Leonor, Leo, una adolescente que se muda a las sierras cordobesas, más precisamente al pueblo de Los Hornillos, con Leticia, su mamá adoptiva (“la mamá a la que vine a parar”, dirá), y Jacinta, su hermanita (ella sí, hija biológica de Leticia), narra la historia amorosa de su madre, su educación sentimental, y en esa reconstrucción, entre cuento y cuento, configura su propia identidad. Pero Leonor no habla sola —o no sólo habla sola—. Tiene una interlocutora: Camila Aluminé —un personaje entrañable, o como su apellido sugiere: luminoso—, su mejor amiga en la sierra, la receptora de las historias de su madre, subyugada por ella, y a quien se le ocurre la idea de ir a Misiones para conocer a la otra madre, la biológica, que Camila por error o, mejor dicho, por acierto, llama biográfica. Un viaje que muta de intención a representación. El mapa no es el territorio, pero es un mapa y ubica.

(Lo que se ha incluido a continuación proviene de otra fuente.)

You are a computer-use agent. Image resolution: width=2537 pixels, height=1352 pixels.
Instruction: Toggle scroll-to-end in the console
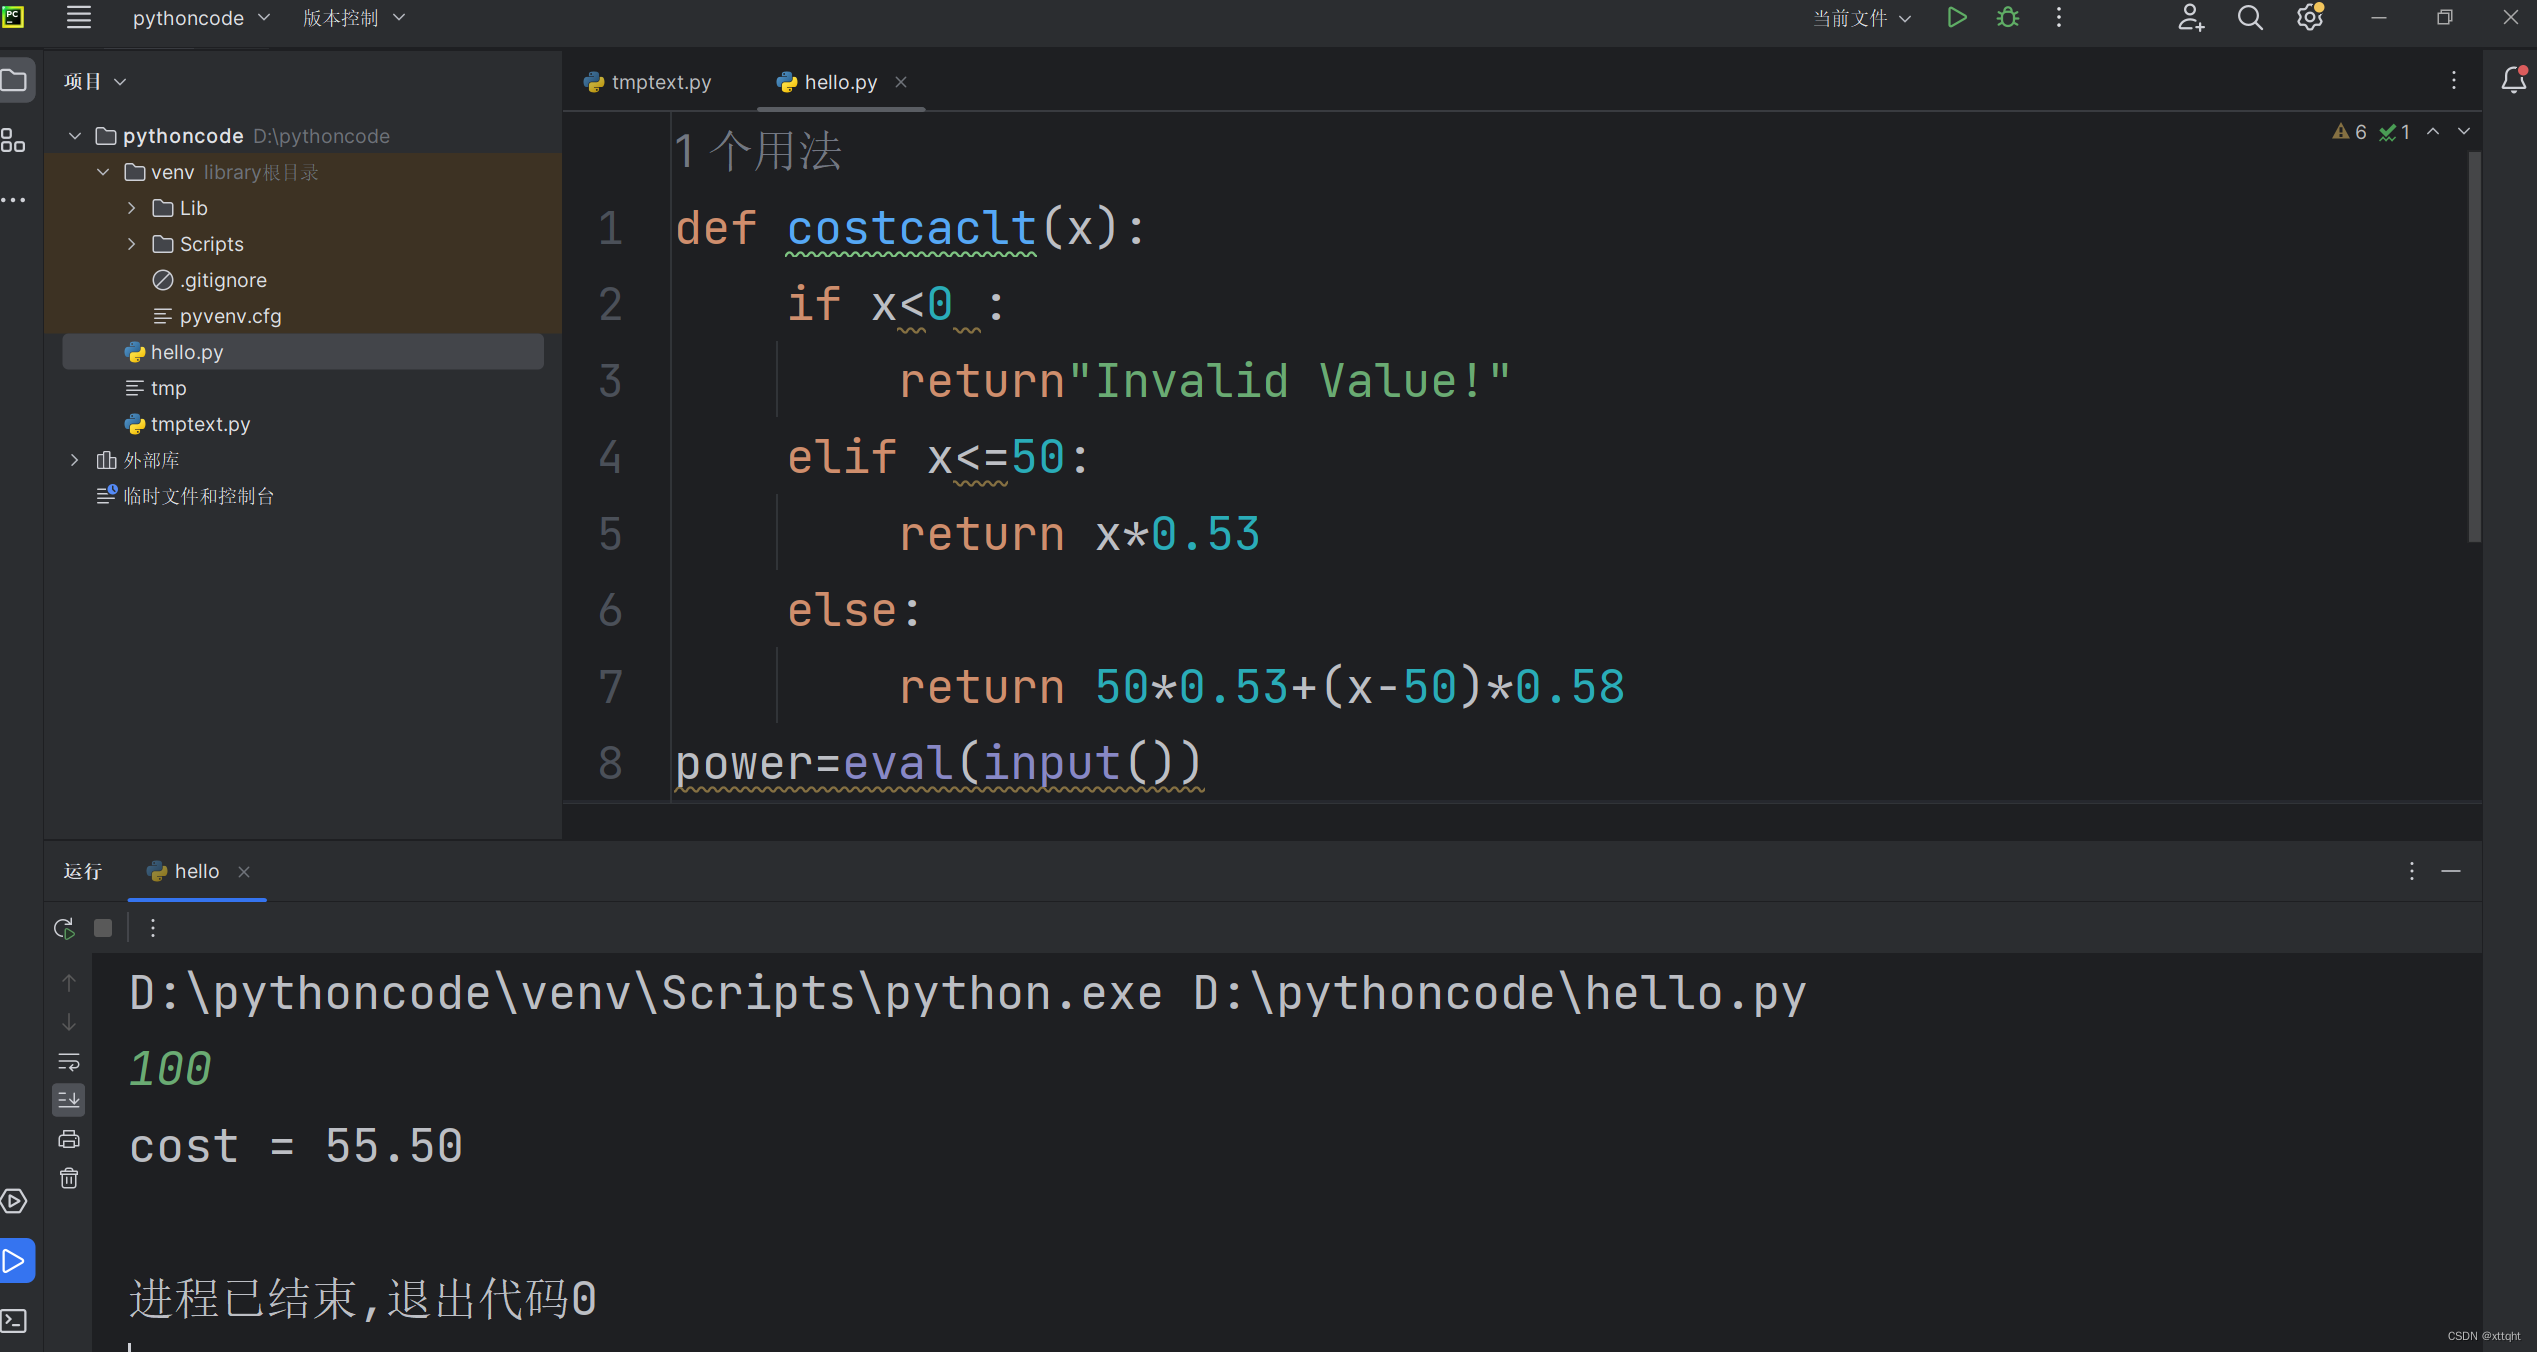click(68, 1099)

La novela está estructurada en capítulos cortos (la mayoría de entre dos y tres páginas, los más extensos no llegan a diez) que llevan un título que luego reaparece y funciona como centro de lo que se cuenta. Salvo alguna excepción, los capítulos más extensos son las historias amorosas de Leticia, su pasado de actriz y sus viajes por el mundo. Estas historias las narra Leonor —con la elasticidad propia del léxico adolescente— sobre la base de lo que Leticia le contó, como si le resumiera lo interesante de una película a una amiga; en rigor, es lo que hace: una representación. Ese recurso, el “dice que” que marca el tempo, es lo que vuelve atrapante la narración para Camila y para el lector. Es como si la autora escribiera siguiendo un ritmo, una musicalidad, que no sólo está en el habla, ese lenguaje que se amolda como plastilina —las conversaciones con Camila son el mejor ejemplo—, sino también en el diálogo interior (“yo no sé qué sería del mundo sin olor, yo no sé qué sería del mundo sin dolor”) y en las descripciones líricas y sensoriales.

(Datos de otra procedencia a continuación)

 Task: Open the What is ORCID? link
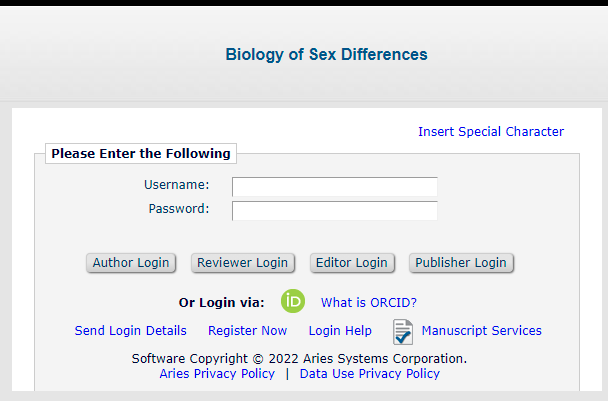pos(368,303)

Como sucedía en las anteriores novelas de Paula, los personajes de Hija biográfica (salvo Cirilo, todos femeninos) están en movimiento y se construyen en el desplazamiento (Leonor y Camila en el presente, Leticia en el pasado) que la narración acompaña: se configuran mientras van andando, en otras palabras, viviendo. Y es que Paula es una escritora de la intimidad, pero de la intimidad en exteriores. Lo íntimo no es menos íntimo porque salga a la superficie en forma de acción, la autora lo sabe y lo expone. En este caso, en la sierra, que de principio a fin lo inunda todo hasta hacerse parte de esa intimidad.
A contramano de esta época, Hija biográfica está escrita desde la ternura. Una ternura que atraviesa toda la novela y llega a la cima en una escena bajo un roble negro con la música angelical de Rosalía. Desde el principio, Paula prepara el terreno para ese momento, para entrar en el juego de esa escena, en su verdad, que activa la raíz del dolor de Leonor y a la vez encarna su transformación.
“Una casa puede ser como el amor. Natural, recatada, sensible, modesta, silenciosa”, le hace decir Sara Gallardo a un Julián derrotado en Los galgos, los galgos. También puede ser como la define Leonor, una definición que titula un capítulo: “vieja, húmeda, fría y con olor a humo”. Pero preciosa. Porque una casa, efectivamente, puede ser como el amor en cualquiera de sus formas, también el filial, y no se necesita lazo sanguíneo para sentirlo. “¿Qué hace de una casa un hogar?”, se pregunta Leonor, y así se titula otro capítulo. Esa pregunta opera como la tesis central del libro junto con otra que no se hace, pero se percibe: ¿qué hace de una mujer una madre? La novela da una respuesta: el amor que la habita, una pura sensación, como el olor de la piel de las personas queridas —la propia tribu, otra familia de cuidado— expuesta al sol.
Romina Paula, Hija biográfica, Entropía, 2025, 203 págs.